İnsanları idare edebilmek için onları tanımak lazımdır. Müstemlekeci tetkik

eder gibi incelemiştir. Bu inceleme sayesinde, o dünyaya hakim olmuştur.''

       Ecnebilerin zaman zaman misyonerlik faaliyetlerinin deşifre edilmesi

yanında alenan mecmua, gazete, sergi, tiyatro, sinema vb. kültürel ve sanatsal

etkinliklerini şer odaklara hizmet amaçlı yaptıkları açıkça bilinmektedir.

Buna müsaade edenlerin de sessiz kalarak desteklerini ve daha da acı tarafı

yeterli denetleme sisteminin oluşturulmamasından kaynaklanmaktadır.
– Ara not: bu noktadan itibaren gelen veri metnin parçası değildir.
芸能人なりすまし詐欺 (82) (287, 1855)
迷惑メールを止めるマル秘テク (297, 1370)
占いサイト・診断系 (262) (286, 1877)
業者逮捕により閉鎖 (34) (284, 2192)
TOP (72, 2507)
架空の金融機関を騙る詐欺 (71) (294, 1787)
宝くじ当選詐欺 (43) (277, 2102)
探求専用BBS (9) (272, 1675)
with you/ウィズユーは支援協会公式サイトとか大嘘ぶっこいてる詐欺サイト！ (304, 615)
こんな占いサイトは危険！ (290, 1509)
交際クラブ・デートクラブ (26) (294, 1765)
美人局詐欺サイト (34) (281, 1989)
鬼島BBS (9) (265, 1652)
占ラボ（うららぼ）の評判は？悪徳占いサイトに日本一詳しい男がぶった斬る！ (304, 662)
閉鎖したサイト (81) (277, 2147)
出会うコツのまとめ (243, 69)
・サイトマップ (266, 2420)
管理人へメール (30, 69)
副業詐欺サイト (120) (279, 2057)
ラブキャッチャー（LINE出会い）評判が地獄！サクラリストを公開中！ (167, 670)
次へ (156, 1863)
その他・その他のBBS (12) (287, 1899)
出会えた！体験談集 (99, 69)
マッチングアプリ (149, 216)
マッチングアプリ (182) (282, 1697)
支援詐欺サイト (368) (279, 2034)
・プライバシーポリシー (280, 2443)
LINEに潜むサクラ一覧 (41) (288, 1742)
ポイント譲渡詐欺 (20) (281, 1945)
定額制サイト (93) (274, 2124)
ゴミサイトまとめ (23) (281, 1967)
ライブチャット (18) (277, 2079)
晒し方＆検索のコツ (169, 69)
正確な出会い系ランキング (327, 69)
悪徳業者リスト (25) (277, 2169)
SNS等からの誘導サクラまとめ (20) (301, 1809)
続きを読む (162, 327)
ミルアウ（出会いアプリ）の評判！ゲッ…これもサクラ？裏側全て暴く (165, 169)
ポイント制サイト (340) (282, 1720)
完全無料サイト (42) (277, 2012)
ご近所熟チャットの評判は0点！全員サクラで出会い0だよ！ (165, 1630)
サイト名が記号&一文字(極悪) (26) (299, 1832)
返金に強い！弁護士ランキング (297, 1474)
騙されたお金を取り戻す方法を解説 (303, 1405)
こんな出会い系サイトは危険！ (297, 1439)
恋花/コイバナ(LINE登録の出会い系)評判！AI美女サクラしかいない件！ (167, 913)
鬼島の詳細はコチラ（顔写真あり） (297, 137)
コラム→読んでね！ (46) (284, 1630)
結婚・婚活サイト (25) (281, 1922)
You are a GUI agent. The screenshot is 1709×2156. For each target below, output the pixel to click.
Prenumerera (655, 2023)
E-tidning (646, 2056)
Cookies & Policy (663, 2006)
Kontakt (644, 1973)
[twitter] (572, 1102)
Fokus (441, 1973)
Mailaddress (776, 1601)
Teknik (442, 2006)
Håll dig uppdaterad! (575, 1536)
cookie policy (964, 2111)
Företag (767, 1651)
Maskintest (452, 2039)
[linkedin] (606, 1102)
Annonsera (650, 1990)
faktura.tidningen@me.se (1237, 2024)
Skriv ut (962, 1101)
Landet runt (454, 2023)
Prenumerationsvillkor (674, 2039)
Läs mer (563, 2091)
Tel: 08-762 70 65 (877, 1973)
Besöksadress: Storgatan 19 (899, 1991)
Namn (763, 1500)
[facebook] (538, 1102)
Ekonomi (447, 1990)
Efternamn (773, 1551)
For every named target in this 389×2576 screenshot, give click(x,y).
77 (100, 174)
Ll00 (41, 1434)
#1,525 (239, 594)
Memleketimize

defalarca kültürel ve coğrafi değerlerimizi araştırma fırsatı bulan Goetho

Enstitüsünde görevli Doçent J. Dankleft öğretim görevlisi zat, Sultan Ahmet

Cami kıymetlimiz hakkında beş kıtadan oluşan şiir dahi yazmıştır ki Melahat

Togar'a hediye ederek, Nesrin Moralı tarafından tercüme edilerek Hisar, Haziran

1977, sayı 162'de yayınlanmıştır. Üstad Necib Fazıl'ın dediği gibi ''Yabancı

bir kavmi edenler taklid, ondandır takarlar öz ruha kilit'' yeni yetişen genç

bireylerimizi daima gözeterek ve destekleyerek yanında olduğumuzu hissettirmeliyiz.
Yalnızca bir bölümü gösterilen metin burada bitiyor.